**Problem:** Render the rows as a Markdown table with the columns Seq and Line Text, starting with the first line and going on through the line containing "pyautogui.click(x=257, y=209)", inclusive. Number each line in Seq and skip blank lines.

-------- Extracted information

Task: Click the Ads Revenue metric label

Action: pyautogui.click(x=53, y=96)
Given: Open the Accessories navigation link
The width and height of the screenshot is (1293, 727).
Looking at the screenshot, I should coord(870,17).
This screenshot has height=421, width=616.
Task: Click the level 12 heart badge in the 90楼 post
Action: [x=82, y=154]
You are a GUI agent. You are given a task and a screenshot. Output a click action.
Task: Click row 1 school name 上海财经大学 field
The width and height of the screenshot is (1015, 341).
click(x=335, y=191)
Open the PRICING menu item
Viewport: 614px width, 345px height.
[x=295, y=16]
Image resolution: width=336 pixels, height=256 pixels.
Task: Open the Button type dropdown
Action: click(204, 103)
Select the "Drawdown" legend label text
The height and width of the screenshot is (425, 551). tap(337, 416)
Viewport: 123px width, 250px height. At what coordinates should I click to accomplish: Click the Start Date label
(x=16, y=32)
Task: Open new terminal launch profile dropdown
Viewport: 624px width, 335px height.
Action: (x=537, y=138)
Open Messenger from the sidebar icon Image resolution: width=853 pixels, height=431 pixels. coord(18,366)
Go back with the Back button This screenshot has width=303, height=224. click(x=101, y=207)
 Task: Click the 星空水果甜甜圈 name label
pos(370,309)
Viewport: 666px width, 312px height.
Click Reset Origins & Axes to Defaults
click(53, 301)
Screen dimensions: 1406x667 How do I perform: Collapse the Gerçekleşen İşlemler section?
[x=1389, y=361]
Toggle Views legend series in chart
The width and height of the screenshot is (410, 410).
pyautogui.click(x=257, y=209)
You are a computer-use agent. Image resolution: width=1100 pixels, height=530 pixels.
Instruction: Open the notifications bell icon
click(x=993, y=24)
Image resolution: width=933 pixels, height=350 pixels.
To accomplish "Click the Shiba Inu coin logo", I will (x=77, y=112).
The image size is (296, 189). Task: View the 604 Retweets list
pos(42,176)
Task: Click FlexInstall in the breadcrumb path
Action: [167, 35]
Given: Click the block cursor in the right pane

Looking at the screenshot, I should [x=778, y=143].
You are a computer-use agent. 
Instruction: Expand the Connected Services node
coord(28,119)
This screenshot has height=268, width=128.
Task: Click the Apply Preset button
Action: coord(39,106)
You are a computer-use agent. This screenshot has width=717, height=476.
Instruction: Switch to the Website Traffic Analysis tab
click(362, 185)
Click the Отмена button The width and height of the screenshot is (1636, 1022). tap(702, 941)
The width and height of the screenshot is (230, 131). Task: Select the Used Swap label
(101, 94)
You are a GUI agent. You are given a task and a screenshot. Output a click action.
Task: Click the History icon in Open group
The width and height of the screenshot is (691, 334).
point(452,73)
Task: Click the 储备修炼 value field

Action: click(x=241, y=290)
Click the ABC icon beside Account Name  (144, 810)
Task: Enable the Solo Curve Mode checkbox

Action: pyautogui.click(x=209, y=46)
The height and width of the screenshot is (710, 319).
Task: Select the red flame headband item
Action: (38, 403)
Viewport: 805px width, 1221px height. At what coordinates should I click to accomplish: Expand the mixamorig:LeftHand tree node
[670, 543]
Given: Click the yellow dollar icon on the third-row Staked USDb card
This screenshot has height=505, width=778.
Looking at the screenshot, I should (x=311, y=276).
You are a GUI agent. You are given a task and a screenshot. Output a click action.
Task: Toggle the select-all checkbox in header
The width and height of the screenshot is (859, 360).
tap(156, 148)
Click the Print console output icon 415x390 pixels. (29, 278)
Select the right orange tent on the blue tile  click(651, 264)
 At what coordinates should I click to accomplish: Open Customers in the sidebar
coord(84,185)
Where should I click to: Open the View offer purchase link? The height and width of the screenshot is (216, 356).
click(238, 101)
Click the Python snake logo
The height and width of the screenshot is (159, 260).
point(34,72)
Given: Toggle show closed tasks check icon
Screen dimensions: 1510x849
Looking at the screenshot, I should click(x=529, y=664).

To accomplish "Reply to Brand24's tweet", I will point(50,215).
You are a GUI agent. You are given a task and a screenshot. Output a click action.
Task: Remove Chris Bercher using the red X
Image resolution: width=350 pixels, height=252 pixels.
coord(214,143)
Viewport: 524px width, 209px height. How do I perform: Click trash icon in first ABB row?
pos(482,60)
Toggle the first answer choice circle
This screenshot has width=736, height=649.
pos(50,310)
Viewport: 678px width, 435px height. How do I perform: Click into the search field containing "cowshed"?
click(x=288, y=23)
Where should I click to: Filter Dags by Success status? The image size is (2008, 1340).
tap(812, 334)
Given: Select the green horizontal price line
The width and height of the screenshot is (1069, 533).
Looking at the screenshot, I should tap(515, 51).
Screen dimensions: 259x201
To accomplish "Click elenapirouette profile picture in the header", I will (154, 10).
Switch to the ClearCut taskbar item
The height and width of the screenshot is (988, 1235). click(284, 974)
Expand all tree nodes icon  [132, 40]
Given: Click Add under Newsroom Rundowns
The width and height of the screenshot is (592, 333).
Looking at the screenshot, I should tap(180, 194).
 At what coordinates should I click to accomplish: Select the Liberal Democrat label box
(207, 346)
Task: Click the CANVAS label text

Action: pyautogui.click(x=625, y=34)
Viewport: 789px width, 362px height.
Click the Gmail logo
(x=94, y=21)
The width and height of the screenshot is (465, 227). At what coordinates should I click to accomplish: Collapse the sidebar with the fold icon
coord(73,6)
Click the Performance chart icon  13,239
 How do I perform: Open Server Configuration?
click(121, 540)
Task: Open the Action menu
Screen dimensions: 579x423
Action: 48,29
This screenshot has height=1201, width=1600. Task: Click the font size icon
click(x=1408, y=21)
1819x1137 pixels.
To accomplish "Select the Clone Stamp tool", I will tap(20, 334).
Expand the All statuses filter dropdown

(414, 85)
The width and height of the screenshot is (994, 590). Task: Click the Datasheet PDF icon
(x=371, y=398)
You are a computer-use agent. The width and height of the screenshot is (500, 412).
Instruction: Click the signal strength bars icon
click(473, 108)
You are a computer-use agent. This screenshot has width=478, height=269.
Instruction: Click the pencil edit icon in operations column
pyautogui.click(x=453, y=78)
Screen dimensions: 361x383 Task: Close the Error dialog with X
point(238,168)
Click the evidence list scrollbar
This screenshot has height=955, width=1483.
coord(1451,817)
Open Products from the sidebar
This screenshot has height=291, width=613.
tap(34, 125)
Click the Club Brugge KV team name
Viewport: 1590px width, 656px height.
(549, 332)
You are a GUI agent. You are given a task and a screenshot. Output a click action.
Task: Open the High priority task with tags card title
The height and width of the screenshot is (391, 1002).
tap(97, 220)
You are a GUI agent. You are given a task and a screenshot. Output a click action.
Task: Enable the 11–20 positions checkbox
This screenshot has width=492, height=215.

----------------

**Finished task:**
| Seq | Line Text |
|---|---|
| 1 | Task: Click the Ads Revenue metric label |
| 2 | Action: pyautogui.click(x=53, y=96) |
| 3 | Given: Open the Accessories navigation link |
| 4 | The width and height of the screenshot is (1293, 727). |
| 5 | Looking at the screenshot, I should coord(870,17). |
| 6 | This screenshot has height=421, width=616. |
| 7 | Task: Click the level 12 heart badge in the 90楼 post |
| 8 | Action: [x=82, y=154] |
| 9 | You are a GUI agent. You are given a task and a screenshot. Output a click action. |
| 10 | Task: Click row 1 school name 上海财经大学 field |
| 11 | The width and height of the screenshot is (1015, 341). |
| 12 | click(x=335, y=191) |
| 13 | Open the PRICING menu item |
| 14 | Viewport: 614px width, 345px height. |
| 15 | [x=295, y=16] |
| 16 | Image resolution: width=336 pixels, height=256 pixels. |
| 17 | Task: Open the Button type dropdown |
| 18 | Action: click(204, 103) |
| 19 | Select the "Drawdown" legend label text |
| 20 | The height and width of the screenshot is (425, 551). tap(337, 416) |
| 21 | Viewport: 123px width, 250px height. At what coordinates should I click to accomplish: Click the Start Date label |
| 22 | (x=16, y=32) |
| 23 | Task: Open new terminal launch profile dropdown |
| 24 | Viewport: 624px width, 335px height. |
| 25 | Action: (x=537, y=138) |
| 26 | Open Messenger from the sidebar icon Image resolution: width=853 pixels, height=431 pixels. coord(18,366) |
| 27 | Go back with the Back button This screenshot has width=303, height=224. click(x=101, y=207) |
| 28 |  Task: Click the 星空水果甜甜圈 name label |
| 29 | pos(370,309) |
| 30 | Viewport: 666px width, 312px height. |
| 31 | Click Reset Origins & Axes to Defaults |
| 32 | click(53, 301) |
| 33 | Screen dimensions: 1406x667 How do I perform: Collapse the Gerçekleşen İşlemler section? |
| 34 | [x=1389, y=361] |
| 35 | Toggle Views legend series in chart |
| 36 | The width and height of the screenshot is (410, 410). |
| 37 | pyautogui.click(x=257, y=209) |